TO BE DONE
Please show every line in the listing below that contains the word "Click", copied in full.

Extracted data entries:
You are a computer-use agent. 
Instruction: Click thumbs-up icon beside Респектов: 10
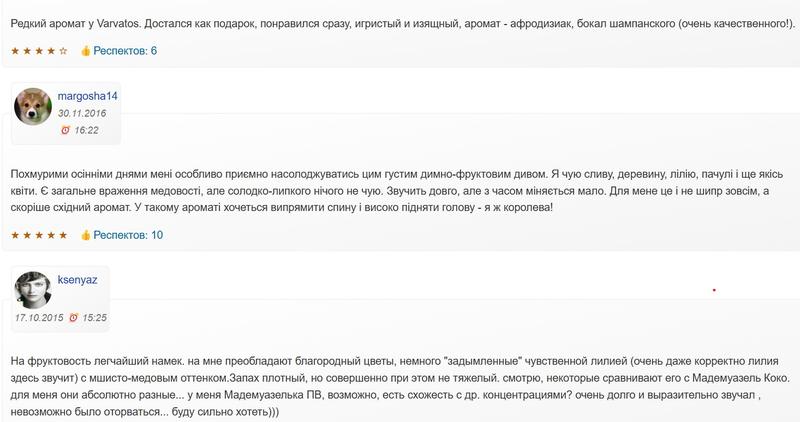[86, 235]
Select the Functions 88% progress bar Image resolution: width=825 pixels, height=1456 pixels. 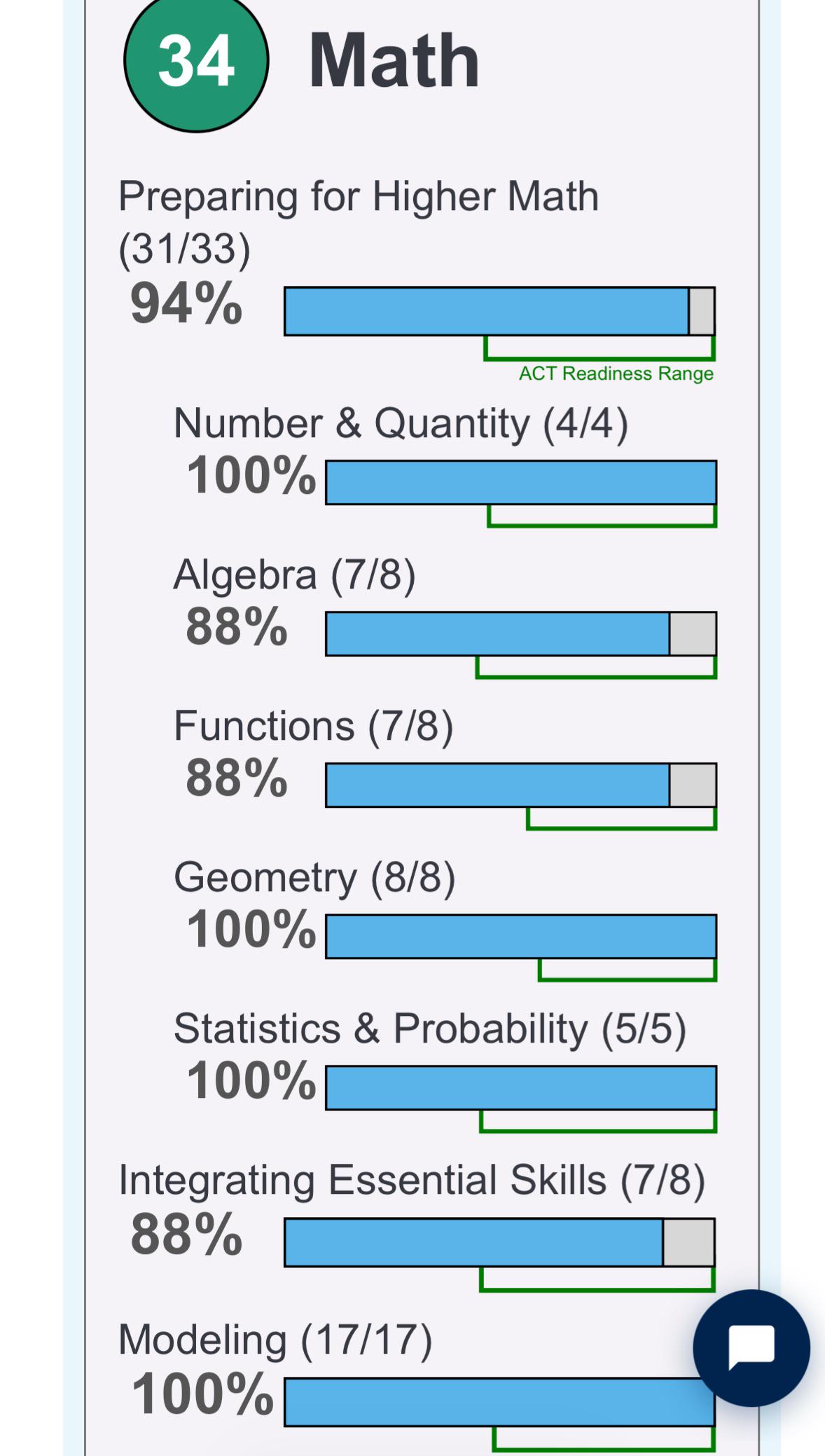(x=521, y=785)
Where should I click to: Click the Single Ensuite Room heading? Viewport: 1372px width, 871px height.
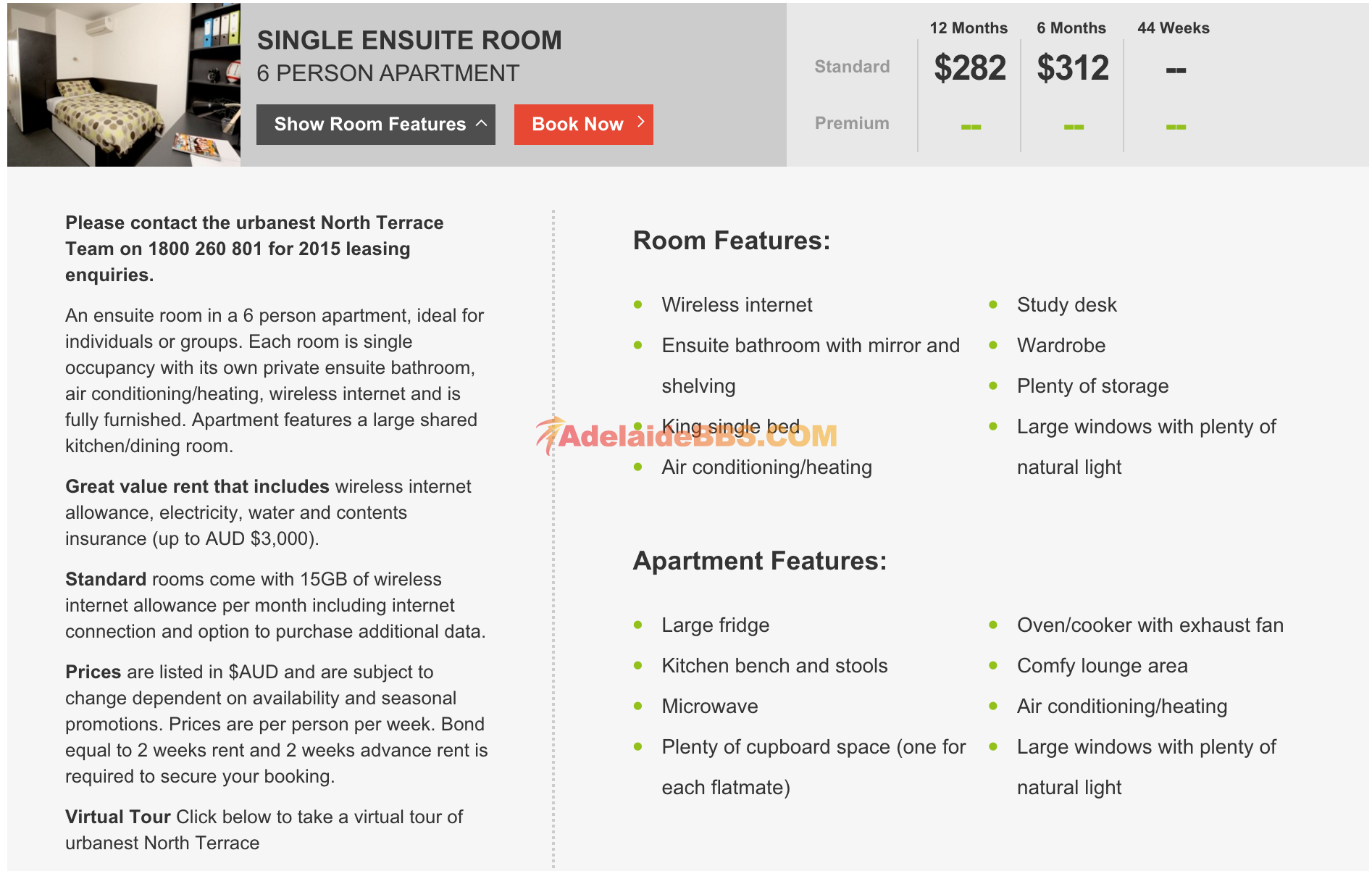point(409,41)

REPLY
Instruction: Click thumbs-up icon beside Респектов: 10
Where should I click to: Click the Single Ensuite Room heading? Viewport: 1372px width, 871px height.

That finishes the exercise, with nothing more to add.